The Court also notes that a measurable portion of the case activity was directed to matters pertaining to Defendants who were ultimately eliminated from the case through law and motion practice. The Supreme Court in Hensley paid particular attention to whether the plaintiff successfully prevailed on all of his claims for relief. Hensley, 461 U.S. at 440 ("We hold that the extent of a plaintiffs success is a crucial factor in determining the proper amount of an award of attorney fees under 42 U.S.C. § 1988."). Where a plaintiff prevails on only a portion of his claims, he is not necessarily entitled to recover attorney fees for the failed claims. "That the plaintiff is a `prevailing party' therefore may say little about whether the expenditure of counsel's time was reasonable in relation to the success achieved." Id. at 436. The question to be addressed by the trial court is whether the unsuccessful claims played an important role in the plaintiffs partial success. See id. at 440; Cabrales v. County of Los Angeles, 935 F.2d 1050, 1052 (9th Cir. 1991).
Having reviewed its prior orders regarding the dismissed claims against Defendant Cross, and the claims against other dismissed Defendants that were adjudicated in their favor, the Court concludes that the inclusion of at least some of the Defendants and some of the claims was questionable at best.

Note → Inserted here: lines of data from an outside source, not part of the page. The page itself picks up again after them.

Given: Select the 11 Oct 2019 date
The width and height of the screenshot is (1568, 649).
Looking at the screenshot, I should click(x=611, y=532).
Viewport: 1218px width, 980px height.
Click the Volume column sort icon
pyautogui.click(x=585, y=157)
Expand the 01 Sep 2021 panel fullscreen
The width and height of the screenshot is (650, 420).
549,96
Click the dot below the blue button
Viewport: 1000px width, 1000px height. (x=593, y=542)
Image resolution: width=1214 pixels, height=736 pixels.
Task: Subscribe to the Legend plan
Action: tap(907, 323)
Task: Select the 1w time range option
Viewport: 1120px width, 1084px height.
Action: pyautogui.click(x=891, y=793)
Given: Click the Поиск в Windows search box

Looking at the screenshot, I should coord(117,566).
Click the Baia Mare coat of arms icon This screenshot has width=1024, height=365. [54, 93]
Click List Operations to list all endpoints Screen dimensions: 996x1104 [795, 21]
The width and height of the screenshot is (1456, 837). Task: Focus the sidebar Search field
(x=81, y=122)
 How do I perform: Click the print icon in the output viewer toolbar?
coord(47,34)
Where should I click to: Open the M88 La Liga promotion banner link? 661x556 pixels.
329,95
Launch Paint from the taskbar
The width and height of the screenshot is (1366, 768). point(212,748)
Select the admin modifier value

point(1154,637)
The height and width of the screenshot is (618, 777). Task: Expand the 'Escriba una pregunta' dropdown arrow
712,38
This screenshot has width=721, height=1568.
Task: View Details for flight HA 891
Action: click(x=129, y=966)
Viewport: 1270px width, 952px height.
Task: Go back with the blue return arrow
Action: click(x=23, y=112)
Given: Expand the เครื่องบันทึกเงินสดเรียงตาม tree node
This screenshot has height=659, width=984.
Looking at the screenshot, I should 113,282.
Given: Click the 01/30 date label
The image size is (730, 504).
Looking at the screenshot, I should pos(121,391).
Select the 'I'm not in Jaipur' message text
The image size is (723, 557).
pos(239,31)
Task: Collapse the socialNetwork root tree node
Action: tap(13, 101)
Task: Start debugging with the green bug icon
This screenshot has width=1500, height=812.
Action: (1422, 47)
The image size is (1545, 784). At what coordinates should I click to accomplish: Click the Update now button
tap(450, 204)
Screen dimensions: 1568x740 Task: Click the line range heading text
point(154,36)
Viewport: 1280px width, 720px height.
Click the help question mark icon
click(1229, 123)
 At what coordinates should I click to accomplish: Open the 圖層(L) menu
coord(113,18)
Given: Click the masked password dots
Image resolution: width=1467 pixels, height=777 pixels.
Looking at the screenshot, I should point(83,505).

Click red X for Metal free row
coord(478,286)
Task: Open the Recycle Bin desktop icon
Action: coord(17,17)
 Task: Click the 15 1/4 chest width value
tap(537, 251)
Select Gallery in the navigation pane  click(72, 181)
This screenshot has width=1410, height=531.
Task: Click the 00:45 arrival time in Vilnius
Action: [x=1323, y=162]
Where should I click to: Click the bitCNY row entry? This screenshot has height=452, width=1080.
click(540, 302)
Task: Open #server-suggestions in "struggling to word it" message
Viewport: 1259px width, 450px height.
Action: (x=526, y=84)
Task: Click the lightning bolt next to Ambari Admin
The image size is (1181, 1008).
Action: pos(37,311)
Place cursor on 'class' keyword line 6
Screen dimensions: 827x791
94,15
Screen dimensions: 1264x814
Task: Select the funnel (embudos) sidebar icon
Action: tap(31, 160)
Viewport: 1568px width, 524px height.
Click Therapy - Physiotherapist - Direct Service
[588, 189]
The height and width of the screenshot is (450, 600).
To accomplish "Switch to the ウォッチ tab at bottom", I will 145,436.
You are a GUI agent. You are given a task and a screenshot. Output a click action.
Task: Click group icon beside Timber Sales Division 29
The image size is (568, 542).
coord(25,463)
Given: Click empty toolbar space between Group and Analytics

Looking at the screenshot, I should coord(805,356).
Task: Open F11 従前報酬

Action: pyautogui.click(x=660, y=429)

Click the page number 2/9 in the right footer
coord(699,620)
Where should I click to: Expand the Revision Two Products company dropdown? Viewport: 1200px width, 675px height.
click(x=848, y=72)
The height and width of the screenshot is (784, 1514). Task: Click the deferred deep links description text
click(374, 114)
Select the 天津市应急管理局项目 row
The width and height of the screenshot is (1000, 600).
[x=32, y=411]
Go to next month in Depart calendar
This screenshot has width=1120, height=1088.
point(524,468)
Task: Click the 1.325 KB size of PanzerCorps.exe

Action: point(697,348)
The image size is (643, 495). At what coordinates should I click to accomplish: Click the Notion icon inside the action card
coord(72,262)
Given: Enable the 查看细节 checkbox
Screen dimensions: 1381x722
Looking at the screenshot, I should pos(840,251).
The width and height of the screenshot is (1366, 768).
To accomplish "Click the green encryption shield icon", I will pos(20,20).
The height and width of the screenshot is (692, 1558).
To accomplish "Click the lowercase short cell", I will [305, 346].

For reasons explained by the Court in ruling on motions addressing the false arrest, illegal entry and illegal search and seizure claims, the officers, through the conduct of an undercover officer, plainly had probable cause to believe that an offense had been committed and that Dang had committed the offense. The inclusion of these marginal claims and the other, later dismissed, Defendants served to increase the amount of unproductive time devoted to this case. Given the complete lack of success of these other claims and Defendants, Dang cannot be viewed as the prevailing party on those aspects of the case, which militates against an award of fees incurred in connection with them. While it is very difficult to determine with precision how many of the hours incurred over the first two and half years of this litigation were directed to the unsuccessful portion of the case, the Court, approaching the matter conservatively, estimates that it would be reasonable to reduce the compensable hours by an additional 10%.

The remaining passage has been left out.